“Oh, and Dad?” I pause at the door. “When the media asks why your star PR director quit? Tell them the truth. Tell them Coach Novak thinks pregnant women can’t do their jobs. See how that plays with your female fan base.”
“Don’t you dare—” He follows me to the door, voice rising. “You’re throwing everything away! For what? For some player who’ll be traded next season?”
“For ME!” I whirl around. “For the first time in my life, I’m choosing what I want instead of what everyone else expects. And yes, I’m choosing Finn. I love him, Dad. He’s the only person who’s never asked me to be smaller.”
His expression contorts. “Love? You think this is love? Getting knocked up by?—”

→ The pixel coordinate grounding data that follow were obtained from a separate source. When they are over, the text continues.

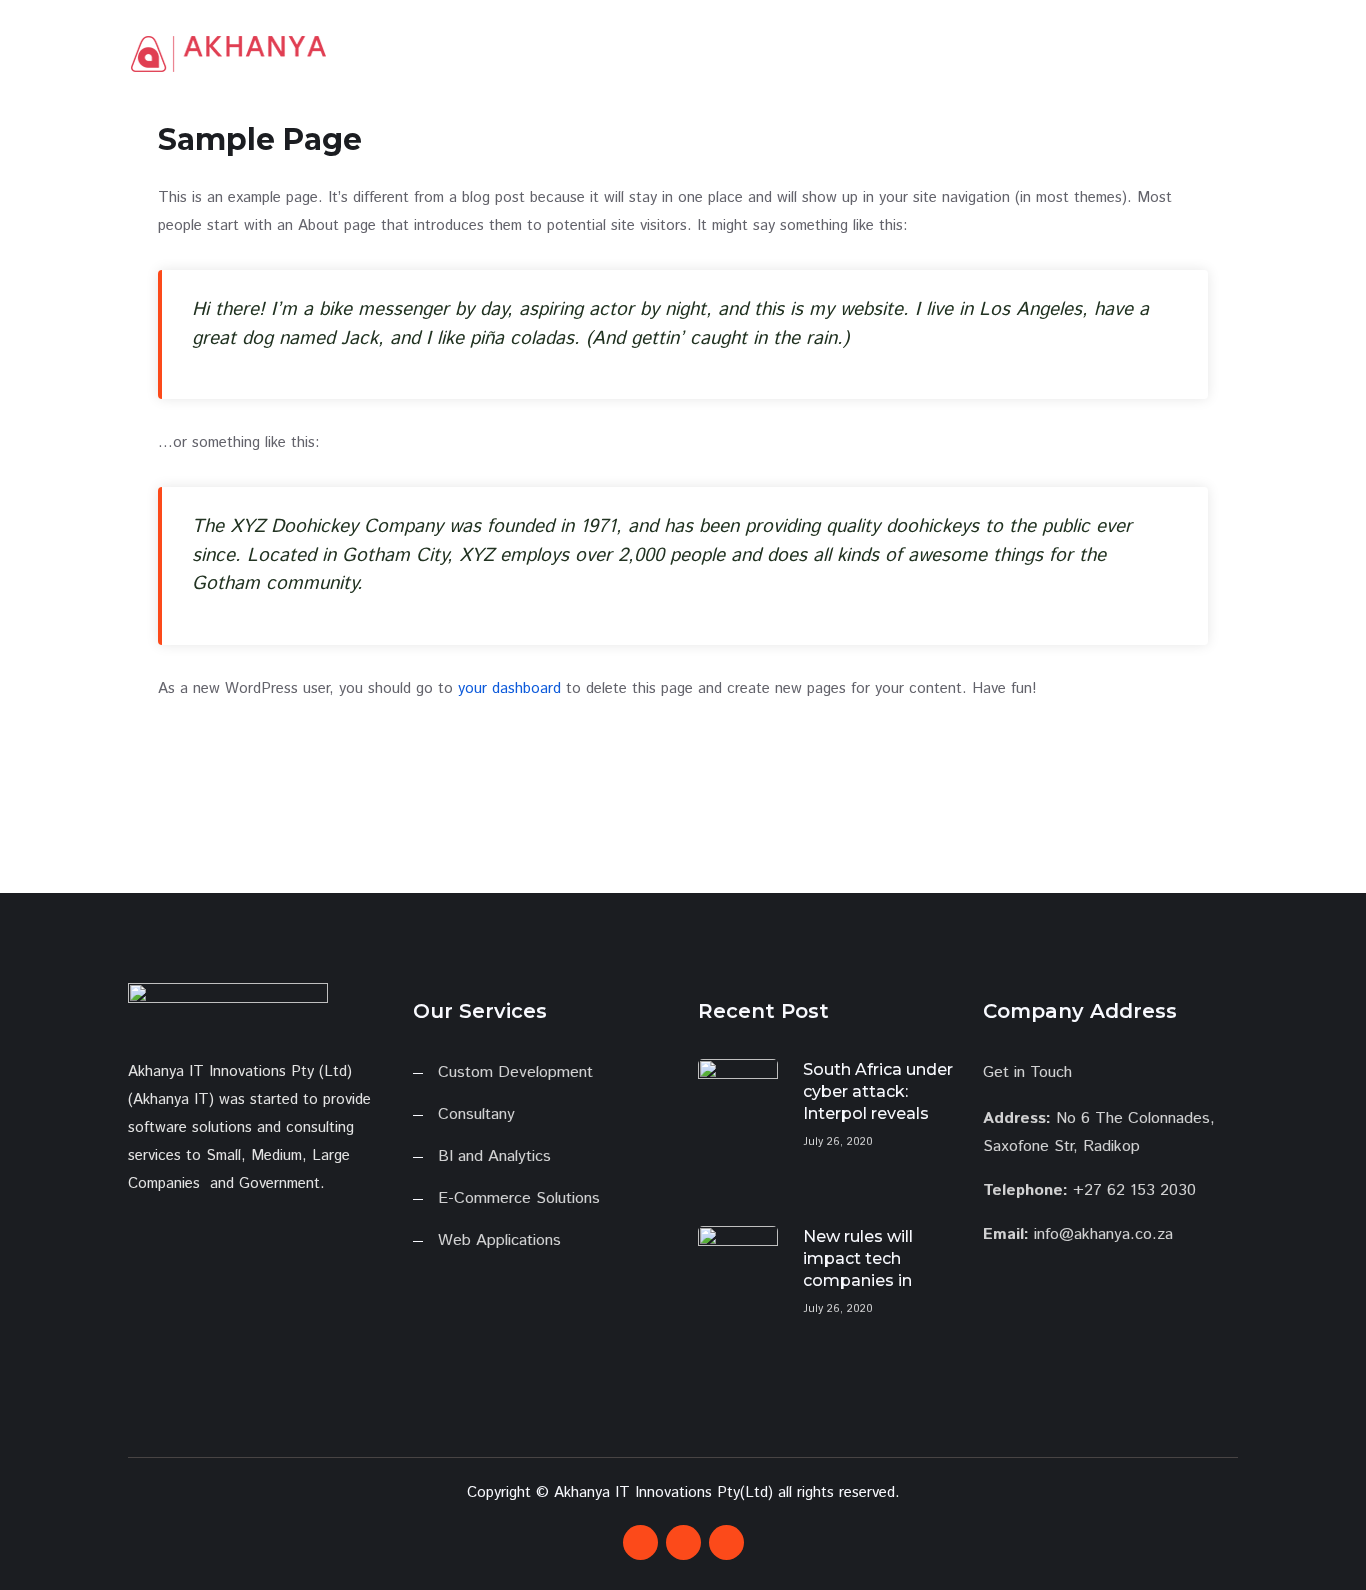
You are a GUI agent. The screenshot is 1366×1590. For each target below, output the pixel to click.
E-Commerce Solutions (519, 1198)
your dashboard (509, 688)
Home (802, 51)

“By the man who sees me. Not Coach’s daughter. Not the PR director. Me.” My words crack. “The one person who is not intimidated by my strength. The one man who knows how to catch me.”
“He’s using you?—”
“No, Dad. He’s not. Finnian O’Reilly is a good man.”
I yank open the door?—
And freeze.
Finn’s standing in the hallway, holding a Sweetgreen salad—the one he brings me every day since he found out. His face is completely still, but his knuckles are white around the container.
Our eyes meet. One second. Two.
He heard everything. Every word. Every declaration. Every way I just made this worse.
“O’Reilly.” My father’s words turn cold as he brushes past me. “This is on you.”
Finn stands his ground. Silent. Steady.
“My daughter is pregnant. She’s walking away from the job she built from nothing. And from the sound of it?” He takes a breath. “She’s doing it alone.”
Finn’s jaw tightens, but he doesn’t speak.
“Coach,” he says, quiet. Calm.
Dad steps closer, voice lowering into something lethal.
“If you leave her holding this by herself, I’ll come for you. And I won’t care what jersey you wear when I do.” Then he turns and walks out, footsteps echoing on the marble floor.
Finn and I stand there, the hallway suddenly too small, the air too thin.
He steps into the office, and I follow him as he sets the salad on my desk with trembling hands. For one heartbeat, his fingers brush mine. Then he pulls away like I burned him. There’s something raw in his eyes. Sadness. Love. Maybe grief. He doesn’t say a word. And that silence—that restraint—is what wrecks me.
He looks at me once more, a look that says everything and nothing, then turns to leave.
“Finn—”
But he’s already walking away, shoulders rigid. I watch him take the stairs, the same man who carried me to bed, who fought for contracts he could have lost, who loved me when I couldn’t love myself.
I stand there, frozen, letting him walk away. Shaking.The phantom warmth of him already fading, like he was never here at all.
Joy clears her throat from behind her desk. “Should I…reschedule your afternoon?”
I can’t find my voice. I just nod, barely, and close the door.
The salad sits on my desk.
Arugula. Dressing on the side. Extra parmesan. The same salad he’s brought me every day for three weeks, even though I’ve barely spoken to him. Even though I broke his heart. Even though he owes me nothing.
I stare at the salad and realize, this is love. Not the grand gestures or passionate declarations. It’s showing up with lunch for someone who destroyed you. It’s caring for someone who chose fear over you.